Pediatric surgery presents hundreds of questions for families. One of the most stressful situations a parent can face is a child’s illness. It is even more stressful and scary for a child who is aware that the illness brings impending circumstances and uncertainty as to what will happen during surgery.

The more familiar a family is with the process of surgery— from testing and diagnosis to the actual surgery and recovery— the smoother the process is for the child and the less upsetting it becomes for the parents. While this does not completely eliminate the worrying, it lessens the anxiety of not knowing what to expect.

It is unnecessary to know every tiny detail of the surgical process. But an understanding of the different components significantly helps families cope with anxiety. Studies from Yale University show that this type of familiarity has resulted in calmer and more cooperative patients and families. This has had an unexpected positive impact on children’s medical care. Children with a basic understanding of their surgical procedures have needed less anesthesia, have had shorter recovery times, have required lower doses of pain medication and have thus had fewer side effects.

This certainly makes sense regarding how the body works. Adrenaline is a substance that circulates when we are scared or anxious. It speeds up the heart, raises our blood pressure and gets us more aware of our surroundings. Anesthesia has the opposite effect, and there needs to be an adequate balance between adrenaline and anesthesia to help a person sleep during surgery. The higher the adrenaline level, the greater the need for more anesthesia. In other words, with the higher dosages of anesthesia it would take a person longer to wake and recover from the surgery.

Care for children has become specialized over the years due to the recognition that children’s medical care needs are sometimes unique. Children also tend to frighten easily. And if we as adults fail to make kids comfortable in the medical care environment, then their care can potentially become more challenging. However, if children become comfortable and able to accept the medical care we offer them, then they are more willing to cooperate. As a result, children’s care becomes easier and their experience less traumatic.

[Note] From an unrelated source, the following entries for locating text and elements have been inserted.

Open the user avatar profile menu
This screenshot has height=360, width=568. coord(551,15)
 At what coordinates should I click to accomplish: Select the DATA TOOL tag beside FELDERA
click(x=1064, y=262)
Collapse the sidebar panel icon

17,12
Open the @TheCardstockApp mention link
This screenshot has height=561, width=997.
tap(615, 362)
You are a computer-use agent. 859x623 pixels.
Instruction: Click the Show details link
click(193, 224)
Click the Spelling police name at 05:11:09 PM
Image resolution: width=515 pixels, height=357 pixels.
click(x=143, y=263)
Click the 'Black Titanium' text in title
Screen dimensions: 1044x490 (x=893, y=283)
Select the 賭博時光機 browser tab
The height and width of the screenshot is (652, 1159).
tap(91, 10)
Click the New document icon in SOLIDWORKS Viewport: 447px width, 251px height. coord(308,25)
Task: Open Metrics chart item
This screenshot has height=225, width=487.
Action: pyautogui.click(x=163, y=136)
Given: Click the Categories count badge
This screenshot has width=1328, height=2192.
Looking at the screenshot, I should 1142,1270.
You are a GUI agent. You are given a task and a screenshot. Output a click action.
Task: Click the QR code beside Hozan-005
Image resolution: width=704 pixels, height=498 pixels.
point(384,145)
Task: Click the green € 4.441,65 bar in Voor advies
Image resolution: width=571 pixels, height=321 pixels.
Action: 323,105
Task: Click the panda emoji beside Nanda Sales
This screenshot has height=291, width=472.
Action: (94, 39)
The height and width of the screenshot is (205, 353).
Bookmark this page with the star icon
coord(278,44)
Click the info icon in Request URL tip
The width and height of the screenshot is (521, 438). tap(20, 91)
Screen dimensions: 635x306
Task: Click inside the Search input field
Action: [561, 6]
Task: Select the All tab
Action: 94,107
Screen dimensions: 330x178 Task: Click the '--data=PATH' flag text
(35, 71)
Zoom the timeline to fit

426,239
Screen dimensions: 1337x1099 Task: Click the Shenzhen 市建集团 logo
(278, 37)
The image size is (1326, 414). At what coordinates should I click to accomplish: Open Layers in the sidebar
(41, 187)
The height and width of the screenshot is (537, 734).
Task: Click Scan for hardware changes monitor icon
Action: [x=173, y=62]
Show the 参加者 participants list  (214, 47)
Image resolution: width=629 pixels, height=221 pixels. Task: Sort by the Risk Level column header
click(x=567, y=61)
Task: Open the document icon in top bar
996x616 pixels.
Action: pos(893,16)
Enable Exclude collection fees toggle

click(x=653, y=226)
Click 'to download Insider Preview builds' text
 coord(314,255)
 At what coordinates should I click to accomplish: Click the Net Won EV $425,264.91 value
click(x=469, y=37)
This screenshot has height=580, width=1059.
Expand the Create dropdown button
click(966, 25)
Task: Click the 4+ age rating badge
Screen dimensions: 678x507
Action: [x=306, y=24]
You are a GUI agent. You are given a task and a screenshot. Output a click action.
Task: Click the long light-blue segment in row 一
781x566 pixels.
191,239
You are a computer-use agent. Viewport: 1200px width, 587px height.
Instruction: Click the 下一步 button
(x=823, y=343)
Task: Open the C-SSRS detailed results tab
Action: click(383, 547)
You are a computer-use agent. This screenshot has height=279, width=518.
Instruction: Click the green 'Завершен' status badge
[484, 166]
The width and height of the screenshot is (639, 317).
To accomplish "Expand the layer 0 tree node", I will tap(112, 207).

We need to medically care for children in a realistic, nonthreatening and reasonable means that is age appropriate for the child. If you have a choice of taking your child to a specialist or a medical center that specializes in the care of children, take advantage of this option. The more experienced a specialist or a center is with caring for children, the more likely it is that the care will be customized for your child’s needs.

At a medical center, you should receive a package that aids with the registration process. These packets vary in content, such as just requesting necessary medical information for the hospital, requiring a pre-surgical visit with a nurse or an anesthesiologist at the hospital, or involving an orientation tour of the medical center.

Each surgical center differs in how it approaches the registration process. Familiarize yourself with the policies of the surgical center, even if you need to speak to someone to clarify a policy, comprehend the hospital procedure during registration or understand the care your child will receive. You may want to speak to an anesthesia care provider about the anesthetic implications of care for your child. If you are not scheduled to meet with a center’s anesthesia care provider, consider calling the person or meeting in advance of your child’s surgery to obtain an understanding of what is expected. This might be wise if your child will be pre-medicated prior to surgery, or if you will be allowed to accompany your child to the operating room or an induction suite where the child will drift off to sleep. An anesthesiologist can often provide information to help make the care of your child less stressful and easier to manage.